Scientific software development often implies that the software and code is not written for others to use. So the code is kept and maintained on own computers and servers. If the code grows or groups work together code repositories and version control systems are set up. In many cases these systems then are only available for internal use. Due to lack of access by external users, they are usually not reachable from the outside. But reuse mainly happens informally or anonymously, even in sciences. Moreover, scientists use existing software and code, i.e., from open source software repositories, but only few contribute their code back into the repositories. However, for cooperation and reuse of software, there is already a number of software platforms such as SourceForge and GitHub, which are used already by scientists for the provision of scientific software code.

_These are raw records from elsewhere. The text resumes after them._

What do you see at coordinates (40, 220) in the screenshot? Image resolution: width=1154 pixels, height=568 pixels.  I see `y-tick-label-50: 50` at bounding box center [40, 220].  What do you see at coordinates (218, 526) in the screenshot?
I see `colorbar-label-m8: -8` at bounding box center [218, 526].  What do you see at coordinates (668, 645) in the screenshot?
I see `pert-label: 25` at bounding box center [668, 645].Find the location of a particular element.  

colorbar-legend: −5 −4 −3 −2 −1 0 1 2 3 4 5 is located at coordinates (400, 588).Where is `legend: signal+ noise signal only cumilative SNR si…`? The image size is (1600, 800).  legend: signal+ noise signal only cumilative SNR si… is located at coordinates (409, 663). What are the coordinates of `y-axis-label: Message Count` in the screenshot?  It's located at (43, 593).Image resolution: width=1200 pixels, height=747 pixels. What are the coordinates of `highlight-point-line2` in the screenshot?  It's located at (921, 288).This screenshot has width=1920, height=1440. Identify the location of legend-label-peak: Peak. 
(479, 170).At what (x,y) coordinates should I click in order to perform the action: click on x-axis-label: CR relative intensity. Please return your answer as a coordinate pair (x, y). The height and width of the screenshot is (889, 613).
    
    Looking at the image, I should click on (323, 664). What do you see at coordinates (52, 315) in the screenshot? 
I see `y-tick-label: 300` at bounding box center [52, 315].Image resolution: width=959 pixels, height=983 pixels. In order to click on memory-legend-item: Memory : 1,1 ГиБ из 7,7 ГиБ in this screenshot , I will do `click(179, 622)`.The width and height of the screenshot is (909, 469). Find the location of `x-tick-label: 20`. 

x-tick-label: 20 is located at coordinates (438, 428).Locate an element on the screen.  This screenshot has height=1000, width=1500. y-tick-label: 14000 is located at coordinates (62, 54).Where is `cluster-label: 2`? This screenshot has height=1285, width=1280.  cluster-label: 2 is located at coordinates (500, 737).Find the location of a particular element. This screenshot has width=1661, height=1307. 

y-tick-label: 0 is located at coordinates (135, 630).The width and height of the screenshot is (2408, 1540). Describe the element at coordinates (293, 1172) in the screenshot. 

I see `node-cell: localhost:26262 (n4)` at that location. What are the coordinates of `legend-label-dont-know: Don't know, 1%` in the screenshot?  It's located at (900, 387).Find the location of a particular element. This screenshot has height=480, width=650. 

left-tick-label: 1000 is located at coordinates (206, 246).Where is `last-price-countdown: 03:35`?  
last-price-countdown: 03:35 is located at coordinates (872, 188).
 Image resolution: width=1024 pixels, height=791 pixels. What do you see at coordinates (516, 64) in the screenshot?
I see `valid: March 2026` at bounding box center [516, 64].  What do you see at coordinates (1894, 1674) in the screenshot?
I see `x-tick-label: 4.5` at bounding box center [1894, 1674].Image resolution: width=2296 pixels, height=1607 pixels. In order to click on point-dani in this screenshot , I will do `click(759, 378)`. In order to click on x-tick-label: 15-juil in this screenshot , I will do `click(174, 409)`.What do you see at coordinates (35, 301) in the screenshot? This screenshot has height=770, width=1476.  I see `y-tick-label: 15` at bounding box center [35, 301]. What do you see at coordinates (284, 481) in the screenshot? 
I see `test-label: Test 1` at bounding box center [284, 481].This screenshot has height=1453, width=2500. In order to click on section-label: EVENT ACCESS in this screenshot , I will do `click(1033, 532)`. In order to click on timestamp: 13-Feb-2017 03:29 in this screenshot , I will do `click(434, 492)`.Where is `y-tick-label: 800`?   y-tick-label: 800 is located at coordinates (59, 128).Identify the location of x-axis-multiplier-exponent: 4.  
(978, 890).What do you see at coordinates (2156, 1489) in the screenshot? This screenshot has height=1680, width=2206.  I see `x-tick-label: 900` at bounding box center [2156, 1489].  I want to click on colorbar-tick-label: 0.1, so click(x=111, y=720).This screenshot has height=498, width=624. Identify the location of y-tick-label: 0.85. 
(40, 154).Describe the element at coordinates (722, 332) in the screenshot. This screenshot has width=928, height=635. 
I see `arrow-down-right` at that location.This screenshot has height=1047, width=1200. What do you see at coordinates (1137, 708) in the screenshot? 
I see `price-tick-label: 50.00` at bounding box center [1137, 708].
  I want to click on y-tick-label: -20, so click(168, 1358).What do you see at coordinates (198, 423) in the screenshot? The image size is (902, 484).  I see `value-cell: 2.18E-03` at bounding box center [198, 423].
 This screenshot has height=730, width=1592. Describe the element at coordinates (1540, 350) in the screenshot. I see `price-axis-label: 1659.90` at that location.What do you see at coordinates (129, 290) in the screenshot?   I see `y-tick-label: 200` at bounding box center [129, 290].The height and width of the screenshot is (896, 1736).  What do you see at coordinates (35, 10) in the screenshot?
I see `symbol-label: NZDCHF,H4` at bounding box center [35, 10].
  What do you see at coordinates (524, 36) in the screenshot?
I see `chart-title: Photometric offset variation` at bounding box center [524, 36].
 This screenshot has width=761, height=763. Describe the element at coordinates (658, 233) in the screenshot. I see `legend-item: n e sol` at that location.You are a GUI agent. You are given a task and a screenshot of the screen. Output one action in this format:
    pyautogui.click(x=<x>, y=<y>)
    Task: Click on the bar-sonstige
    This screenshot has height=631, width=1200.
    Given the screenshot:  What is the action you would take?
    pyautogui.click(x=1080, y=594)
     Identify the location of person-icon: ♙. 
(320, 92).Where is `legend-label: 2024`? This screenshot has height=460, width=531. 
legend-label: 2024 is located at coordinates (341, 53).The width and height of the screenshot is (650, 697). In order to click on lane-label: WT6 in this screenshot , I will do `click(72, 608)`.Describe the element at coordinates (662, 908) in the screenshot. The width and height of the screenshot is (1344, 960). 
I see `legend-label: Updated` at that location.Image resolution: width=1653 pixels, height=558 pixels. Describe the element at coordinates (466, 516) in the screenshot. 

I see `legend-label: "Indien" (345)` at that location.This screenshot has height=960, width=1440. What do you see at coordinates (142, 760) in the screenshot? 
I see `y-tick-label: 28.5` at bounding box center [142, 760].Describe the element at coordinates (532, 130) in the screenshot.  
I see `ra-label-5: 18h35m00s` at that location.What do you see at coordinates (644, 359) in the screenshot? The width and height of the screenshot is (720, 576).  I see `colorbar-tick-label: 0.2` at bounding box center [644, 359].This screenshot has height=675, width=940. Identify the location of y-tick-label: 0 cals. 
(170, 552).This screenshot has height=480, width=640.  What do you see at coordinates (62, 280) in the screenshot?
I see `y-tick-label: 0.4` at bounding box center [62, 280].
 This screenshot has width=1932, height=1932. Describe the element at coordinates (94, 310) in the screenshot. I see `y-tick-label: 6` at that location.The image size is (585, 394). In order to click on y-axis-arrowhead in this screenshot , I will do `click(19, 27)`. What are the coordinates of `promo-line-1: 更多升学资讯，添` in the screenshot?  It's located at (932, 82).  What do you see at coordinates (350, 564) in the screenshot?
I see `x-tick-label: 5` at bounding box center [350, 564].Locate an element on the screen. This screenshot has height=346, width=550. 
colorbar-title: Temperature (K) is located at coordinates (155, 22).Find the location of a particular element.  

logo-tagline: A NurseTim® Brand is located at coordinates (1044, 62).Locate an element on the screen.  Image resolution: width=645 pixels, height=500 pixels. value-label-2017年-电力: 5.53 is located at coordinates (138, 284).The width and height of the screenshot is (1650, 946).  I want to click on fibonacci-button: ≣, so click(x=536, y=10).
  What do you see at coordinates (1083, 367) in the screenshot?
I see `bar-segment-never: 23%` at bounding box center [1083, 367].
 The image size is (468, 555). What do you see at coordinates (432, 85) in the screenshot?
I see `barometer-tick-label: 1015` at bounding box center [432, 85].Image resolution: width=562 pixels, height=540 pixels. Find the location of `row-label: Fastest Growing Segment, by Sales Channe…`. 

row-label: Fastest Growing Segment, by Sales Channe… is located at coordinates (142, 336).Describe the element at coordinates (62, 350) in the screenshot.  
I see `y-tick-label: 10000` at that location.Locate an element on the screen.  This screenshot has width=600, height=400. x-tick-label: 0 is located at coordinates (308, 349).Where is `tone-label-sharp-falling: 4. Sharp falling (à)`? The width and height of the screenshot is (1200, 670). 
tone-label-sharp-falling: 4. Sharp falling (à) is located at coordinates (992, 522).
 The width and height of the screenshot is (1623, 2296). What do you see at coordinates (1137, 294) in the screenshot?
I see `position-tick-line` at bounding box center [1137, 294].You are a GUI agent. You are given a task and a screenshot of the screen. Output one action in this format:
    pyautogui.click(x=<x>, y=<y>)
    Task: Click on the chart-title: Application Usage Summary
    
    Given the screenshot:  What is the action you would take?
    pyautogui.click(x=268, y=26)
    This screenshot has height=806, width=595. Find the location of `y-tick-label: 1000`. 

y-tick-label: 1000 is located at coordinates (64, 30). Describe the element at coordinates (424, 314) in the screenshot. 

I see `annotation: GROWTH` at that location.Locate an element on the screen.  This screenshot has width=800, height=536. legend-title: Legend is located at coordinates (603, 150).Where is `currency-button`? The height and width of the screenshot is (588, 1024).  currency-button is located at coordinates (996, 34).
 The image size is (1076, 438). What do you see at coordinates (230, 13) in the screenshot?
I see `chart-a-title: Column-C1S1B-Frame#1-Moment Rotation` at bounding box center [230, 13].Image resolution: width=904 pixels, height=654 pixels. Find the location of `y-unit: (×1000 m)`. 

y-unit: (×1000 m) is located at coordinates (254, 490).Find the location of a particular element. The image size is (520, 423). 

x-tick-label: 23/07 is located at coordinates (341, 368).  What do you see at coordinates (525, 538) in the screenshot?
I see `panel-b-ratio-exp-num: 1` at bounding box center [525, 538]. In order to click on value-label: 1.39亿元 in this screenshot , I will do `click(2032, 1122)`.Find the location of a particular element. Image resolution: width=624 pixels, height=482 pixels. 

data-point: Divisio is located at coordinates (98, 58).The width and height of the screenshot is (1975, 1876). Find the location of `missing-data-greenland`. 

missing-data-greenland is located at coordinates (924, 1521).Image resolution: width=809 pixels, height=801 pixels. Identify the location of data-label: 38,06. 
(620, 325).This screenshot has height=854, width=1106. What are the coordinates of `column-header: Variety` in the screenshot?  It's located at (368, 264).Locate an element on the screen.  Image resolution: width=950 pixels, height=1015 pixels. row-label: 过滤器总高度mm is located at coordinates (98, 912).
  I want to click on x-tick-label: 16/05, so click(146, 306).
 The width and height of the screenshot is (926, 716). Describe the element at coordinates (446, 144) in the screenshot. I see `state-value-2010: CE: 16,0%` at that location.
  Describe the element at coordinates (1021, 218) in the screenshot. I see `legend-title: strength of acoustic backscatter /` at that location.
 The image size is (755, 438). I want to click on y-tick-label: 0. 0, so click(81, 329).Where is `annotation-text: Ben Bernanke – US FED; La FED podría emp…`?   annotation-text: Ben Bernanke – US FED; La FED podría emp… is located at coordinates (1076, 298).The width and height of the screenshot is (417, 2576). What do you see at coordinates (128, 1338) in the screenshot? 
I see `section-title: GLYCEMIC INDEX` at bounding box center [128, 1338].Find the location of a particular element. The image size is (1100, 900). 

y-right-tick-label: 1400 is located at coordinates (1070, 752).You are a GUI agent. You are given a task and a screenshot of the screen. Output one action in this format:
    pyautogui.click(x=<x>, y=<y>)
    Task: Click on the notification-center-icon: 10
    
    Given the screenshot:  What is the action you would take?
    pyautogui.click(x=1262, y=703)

Unfortunately, these platforms fulfil partly scientific needs to serve software and code in a scientific context as part of the scientific work and scientific tradition. It is unclear, if these platforms can be augmented for scientific purposes or whether special repositories must be created that foster not only open source but also open science. This includes that subsequent users are able to run the code, e.g. by the provision of sufficient documentation, sample data sets, tests and comments which in turn can be proven by adequate and qualified reviews. But this assumes that scientist learn to write and release code and software as they learn to write and publish papers.
For many programming scientists the treatment of source code, e.g. with code design, version control, documentation, and testing is associated with additional work that is not covered in the primary research task. But for the development of reusable software to safeguard traceability this scientific work has to be planned and supported accordingly. This includes the adoption of processes following the software development life cycle. Furthermore, the adoption of software engineering rules and best practices have to be recognized and accepted as part of the scientific performance. Most scientists have little incentive to improve code and do not publish code either with their papers or self-contained because software engineering habits are rarely practised by faculty and research facility staff, postdocs, doctoral and graduate students and thus undergraduate students. Software engineering skills are not passed on to followers as for paper writing skill. Thus it is often felt that the software or code produced is not publishable. But the quality of software and its source code has a decisive influence on the quality of research results obtained and their traceability. So establishing best practices from software engineering not only adopted but also adapted to serve scientific needs is crucial for the success of software publications.